Variation in gastrointestinal metabolization of prebiotics: Learnings from human milk oligosaccharides and modified starch

Prebiotics and its close interactions with human gut microbiota is gaining attention in recent years, as it exerts multiple impacts on human health. Studying the metabolization of metabolic fates of indigestible oligo- and poly- saccharides in the gastro-intestinal tract is vital for understanding the mechanism of how the carbohydrates influence gut environment and immune system. The current thesis describes the metabolization of indigestible carbohydrates, human milk oligosaccharides (HMOs) and isomalto/malto-polysaccharides (IMMPs) by infant or adult gut microbiota using in vivo or in vitro study approaches.

HMOs are considered as the first natural prebiotic for life, providing essential benefits to support infant health. Concentrations of 19 major HMOs present in human milk and infant fecal samples were obtained by combining high performance anion exchange chromatography - pulsed amperometric detection (HPAEC-PAD) ans porous graphitized carbon - liquid chromatography mass spectrometry (PGC-LC-MS). Relative levels of fucosylated and sialylated HMO structural elements was obtained by one-dimensional 1H nuclear magnetic resonance (1D 1H NMR).  Mother milk and paired infant fecal samples at one-month postpartum from the KOALA cohort study and at two-, six-, and 12- weeks postpartum from the BINGO cohort study were analyzed for HMOs present. Fecal microbiota composition was characterized using Illumina HiSeq amplicon 16S rRNA sequencing. The results showed inter-individual variations regarding HMO synthesis by mothers and metabolism by infant gut microbiota during the first three months of life. HMOs with different structural elements were differentially consumed when passing through infant gut, and their metabolic fates depended on both linkage types and decoration of fucose/sialic acid moieties. Three distinct consumption patterns of HMOs were found among infants under three months of age, which correlated to three microbial community clusters found in the infant fecal samples. Caesarean section and early exposure to hospital/clinic associated surroundings were found to delay the gradual progression of infant gut development stages. Several phylotypes (OTUs) within specific genera were suggested to be the key taxa responding for HMO metabolization.
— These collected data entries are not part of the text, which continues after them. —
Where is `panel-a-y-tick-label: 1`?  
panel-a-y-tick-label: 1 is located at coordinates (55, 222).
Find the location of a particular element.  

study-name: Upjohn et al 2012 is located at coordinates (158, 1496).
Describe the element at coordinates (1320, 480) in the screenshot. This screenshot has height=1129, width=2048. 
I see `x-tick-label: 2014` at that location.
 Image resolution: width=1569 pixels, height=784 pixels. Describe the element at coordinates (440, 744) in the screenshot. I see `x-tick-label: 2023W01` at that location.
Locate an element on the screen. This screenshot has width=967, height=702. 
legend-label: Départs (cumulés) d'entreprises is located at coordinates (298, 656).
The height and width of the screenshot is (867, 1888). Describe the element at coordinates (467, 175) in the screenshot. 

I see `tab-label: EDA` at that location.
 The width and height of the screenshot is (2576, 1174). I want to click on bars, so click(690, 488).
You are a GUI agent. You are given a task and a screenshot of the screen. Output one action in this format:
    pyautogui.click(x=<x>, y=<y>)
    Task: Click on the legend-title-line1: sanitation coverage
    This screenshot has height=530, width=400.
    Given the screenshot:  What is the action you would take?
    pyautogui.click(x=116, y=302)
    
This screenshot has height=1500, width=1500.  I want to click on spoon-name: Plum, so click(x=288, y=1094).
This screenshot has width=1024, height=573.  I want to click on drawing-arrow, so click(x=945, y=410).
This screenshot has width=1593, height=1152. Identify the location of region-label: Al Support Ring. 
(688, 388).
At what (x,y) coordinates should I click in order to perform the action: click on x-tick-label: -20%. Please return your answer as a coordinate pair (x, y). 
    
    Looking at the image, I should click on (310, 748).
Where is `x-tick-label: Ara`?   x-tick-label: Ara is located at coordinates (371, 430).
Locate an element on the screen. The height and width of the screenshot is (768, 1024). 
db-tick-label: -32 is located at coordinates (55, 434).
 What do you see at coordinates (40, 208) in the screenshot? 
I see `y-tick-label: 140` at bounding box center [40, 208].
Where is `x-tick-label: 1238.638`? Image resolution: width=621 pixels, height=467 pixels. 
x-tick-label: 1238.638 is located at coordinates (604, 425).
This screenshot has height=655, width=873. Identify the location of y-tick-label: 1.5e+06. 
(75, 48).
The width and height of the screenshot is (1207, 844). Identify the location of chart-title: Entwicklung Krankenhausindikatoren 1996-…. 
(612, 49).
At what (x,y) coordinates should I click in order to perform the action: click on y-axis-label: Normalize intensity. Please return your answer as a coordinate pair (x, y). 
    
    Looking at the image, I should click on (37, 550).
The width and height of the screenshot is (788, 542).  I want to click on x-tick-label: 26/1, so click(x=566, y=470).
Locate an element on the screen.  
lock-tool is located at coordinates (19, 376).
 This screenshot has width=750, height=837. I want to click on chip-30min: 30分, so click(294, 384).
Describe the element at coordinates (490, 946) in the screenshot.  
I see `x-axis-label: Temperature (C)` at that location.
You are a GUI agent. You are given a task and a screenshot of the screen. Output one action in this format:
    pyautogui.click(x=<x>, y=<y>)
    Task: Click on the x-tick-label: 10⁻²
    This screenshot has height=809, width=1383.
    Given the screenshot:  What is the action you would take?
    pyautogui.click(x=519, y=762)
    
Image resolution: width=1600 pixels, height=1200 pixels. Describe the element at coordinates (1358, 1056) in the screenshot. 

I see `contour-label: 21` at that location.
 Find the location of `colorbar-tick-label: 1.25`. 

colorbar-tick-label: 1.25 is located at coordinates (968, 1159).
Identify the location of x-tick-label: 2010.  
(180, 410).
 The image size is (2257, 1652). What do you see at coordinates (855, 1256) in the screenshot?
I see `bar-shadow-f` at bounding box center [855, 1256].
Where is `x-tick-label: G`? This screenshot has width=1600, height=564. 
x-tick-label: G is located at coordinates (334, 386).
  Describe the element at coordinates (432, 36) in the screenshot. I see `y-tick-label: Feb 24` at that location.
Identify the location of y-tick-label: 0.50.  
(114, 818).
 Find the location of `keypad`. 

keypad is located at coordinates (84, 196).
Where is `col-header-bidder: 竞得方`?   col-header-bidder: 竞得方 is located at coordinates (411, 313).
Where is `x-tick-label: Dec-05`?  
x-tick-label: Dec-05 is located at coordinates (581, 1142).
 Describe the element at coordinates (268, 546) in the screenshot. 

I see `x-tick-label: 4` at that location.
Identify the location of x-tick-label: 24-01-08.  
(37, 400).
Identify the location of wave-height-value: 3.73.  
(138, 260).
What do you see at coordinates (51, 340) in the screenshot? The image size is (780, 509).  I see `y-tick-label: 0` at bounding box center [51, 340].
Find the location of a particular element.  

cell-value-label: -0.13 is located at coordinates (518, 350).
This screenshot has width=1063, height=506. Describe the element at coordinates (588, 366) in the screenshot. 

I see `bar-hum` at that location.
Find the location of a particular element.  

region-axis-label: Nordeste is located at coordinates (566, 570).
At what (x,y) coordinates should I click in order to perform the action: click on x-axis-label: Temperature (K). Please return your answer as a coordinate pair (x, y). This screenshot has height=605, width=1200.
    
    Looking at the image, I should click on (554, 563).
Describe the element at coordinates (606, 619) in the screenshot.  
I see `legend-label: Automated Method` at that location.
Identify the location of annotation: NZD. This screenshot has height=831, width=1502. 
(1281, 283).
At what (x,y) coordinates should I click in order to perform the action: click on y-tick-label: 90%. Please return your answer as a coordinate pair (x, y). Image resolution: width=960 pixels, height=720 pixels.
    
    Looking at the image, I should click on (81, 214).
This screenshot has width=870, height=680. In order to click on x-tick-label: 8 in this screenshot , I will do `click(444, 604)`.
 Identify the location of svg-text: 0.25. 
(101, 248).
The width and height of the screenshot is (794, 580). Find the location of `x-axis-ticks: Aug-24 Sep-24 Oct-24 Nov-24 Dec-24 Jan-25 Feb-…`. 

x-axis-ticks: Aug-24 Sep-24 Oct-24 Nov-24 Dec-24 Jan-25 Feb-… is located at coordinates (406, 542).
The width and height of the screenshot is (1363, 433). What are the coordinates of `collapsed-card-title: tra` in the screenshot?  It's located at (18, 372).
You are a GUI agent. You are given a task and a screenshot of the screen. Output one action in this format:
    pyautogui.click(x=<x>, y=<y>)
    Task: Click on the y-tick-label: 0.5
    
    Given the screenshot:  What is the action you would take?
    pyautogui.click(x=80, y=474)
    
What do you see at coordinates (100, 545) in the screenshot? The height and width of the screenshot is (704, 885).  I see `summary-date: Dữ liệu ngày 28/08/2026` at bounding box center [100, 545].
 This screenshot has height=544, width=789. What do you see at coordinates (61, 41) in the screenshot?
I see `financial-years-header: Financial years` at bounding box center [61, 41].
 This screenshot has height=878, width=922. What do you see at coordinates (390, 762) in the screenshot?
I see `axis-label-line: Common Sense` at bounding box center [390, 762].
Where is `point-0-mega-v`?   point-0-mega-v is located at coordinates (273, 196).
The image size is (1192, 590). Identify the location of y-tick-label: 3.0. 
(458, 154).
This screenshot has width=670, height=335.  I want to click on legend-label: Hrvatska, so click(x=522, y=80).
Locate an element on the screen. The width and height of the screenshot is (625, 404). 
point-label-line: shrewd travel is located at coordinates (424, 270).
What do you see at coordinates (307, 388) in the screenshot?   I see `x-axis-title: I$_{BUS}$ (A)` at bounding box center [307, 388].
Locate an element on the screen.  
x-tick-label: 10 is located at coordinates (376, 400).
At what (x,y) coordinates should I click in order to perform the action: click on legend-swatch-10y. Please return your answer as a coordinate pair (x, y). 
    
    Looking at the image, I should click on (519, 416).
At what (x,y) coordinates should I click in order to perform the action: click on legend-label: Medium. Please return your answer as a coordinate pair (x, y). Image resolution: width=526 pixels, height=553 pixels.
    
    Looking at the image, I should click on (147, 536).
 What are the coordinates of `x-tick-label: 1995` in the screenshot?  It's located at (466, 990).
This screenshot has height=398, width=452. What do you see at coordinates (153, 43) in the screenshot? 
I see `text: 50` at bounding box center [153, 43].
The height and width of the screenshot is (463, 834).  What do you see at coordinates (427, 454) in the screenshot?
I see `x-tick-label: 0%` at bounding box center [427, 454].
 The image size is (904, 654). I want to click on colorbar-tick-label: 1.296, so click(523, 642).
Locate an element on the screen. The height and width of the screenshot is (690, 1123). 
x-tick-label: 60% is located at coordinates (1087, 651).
 Prebiotic fermentation behaviors of IMMPs were studied using a batchwise in vitro fermentation model with human fecal inoculum. Structural degradation on molecular levels, metabolites production, enzyme expression and microbiota composition changes during in vitro fermentation were linked together, pointed out a slow-fermenting behavior and structure-specific prebiotic effects of IMMPs.

Overall, these findings provide valuable evidence for researchers and industry to identify functional structures of prebiotics for humans at different developmental stages.